Według portalu "vecernji.hr", PGE VIVE Kielce kusiło Halila Jaganjaca, ale 19-latek nie jest zainteresowany wyjazdem do Polski, przynajmniej na tym etapie kariery. Bardziej realna opcja to transfer z Metalurga Skopje do RK PPD Zagrzeb, o czym chorwackie media spekulują od dawna. Do ustalenia pozostała kwota odstępnego, bo Jaganjac ma ważną umowę w stolicy Macedonii.
19-latek jest kandydatem na gwiazdę piłki ręcznej. Zdecydowanie wyróżniał się w kategoriach młodzieżowych i na dwa miesiące przed 18. urodzinami trafił do PSG. W stolicy Francji nie przebił się do pierwszego zespołu, cały sezon spędził w trzecioligowych rezerwach. Młodziana przygarnął Metalurg i Jaganjac stał się liderem zespołu. Rzucił 52 bramki w tegorocznej Lidze Mistrzów, został królem strzelców Ligi SEHA, w której występują najlepsze drużyny Europy Środkowo-Wschodniej. Na początku roku zadebiutował w chorwackiej kadrze, znalazł się w szerokim składzie na ME 2018.

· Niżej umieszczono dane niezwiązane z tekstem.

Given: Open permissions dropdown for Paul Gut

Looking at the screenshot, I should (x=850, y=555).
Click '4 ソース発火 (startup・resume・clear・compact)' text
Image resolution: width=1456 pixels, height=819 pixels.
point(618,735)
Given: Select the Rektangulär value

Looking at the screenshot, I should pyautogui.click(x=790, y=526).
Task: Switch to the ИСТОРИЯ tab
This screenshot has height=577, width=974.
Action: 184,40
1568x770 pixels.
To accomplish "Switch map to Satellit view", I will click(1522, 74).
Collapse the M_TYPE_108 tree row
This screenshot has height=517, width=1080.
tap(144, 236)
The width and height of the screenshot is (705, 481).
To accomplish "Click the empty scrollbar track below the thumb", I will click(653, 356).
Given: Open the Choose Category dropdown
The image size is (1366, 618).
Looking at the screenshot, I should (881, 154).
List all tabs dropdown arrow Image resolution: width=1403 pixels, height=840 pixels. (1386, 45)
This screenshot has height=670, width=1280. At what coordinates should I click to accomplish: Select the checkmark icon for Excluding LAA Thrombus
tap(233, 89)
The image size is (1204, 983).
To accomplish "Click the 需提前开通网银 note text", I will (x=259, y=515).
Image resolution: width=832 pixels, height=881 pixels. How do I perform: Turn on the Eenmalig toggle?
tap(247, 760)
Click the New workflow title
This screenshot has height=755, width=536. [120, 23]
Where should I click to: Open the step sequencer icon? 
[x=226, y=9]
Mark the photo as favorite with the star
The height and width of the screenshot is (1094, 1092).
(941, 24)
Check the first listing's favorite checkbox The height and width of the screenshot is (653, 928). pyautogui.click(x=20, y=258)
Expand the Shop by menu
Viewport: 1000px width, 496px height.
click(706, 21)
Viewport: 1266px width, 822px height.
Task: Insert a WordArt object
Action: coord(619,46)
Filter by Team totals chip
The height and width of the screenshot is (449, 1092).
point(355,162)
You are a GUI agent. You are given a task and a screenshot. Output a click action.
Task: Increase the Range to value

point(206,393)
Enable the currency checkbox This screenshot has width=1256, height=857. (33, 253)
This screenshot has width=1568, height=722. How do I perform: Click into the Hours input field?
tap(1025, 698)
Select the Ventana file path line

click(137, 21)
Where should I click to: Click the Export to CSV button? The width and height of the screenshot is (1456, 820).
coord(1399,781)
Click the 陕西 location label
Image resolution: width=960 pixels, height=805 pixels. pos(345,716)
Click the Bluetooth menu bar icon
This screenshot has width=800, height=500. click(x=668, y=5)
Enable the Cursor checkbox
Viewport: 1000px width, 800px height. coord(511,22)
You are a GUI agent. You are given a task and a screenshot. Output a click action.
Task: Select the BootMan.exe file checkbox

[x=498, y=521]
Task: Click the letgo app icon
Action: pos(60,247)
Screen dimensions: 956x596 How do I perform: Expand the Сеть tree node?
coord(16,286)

Jaganjac to kolejny z lewych rozgrywających, łączony z PGE VIVE Kielce. Kilka dni temu informowaliśmy, że trwają rozmowy z Vuko Borozanem z Vardaru Skopje, ale sam zawodnik i prezes Bertus Servaas zdecydowanie zaprzeczyli. Macedońscy dziennikarze wciąż twierdzą jednak, że transfer jest bardzo prawdopodobny.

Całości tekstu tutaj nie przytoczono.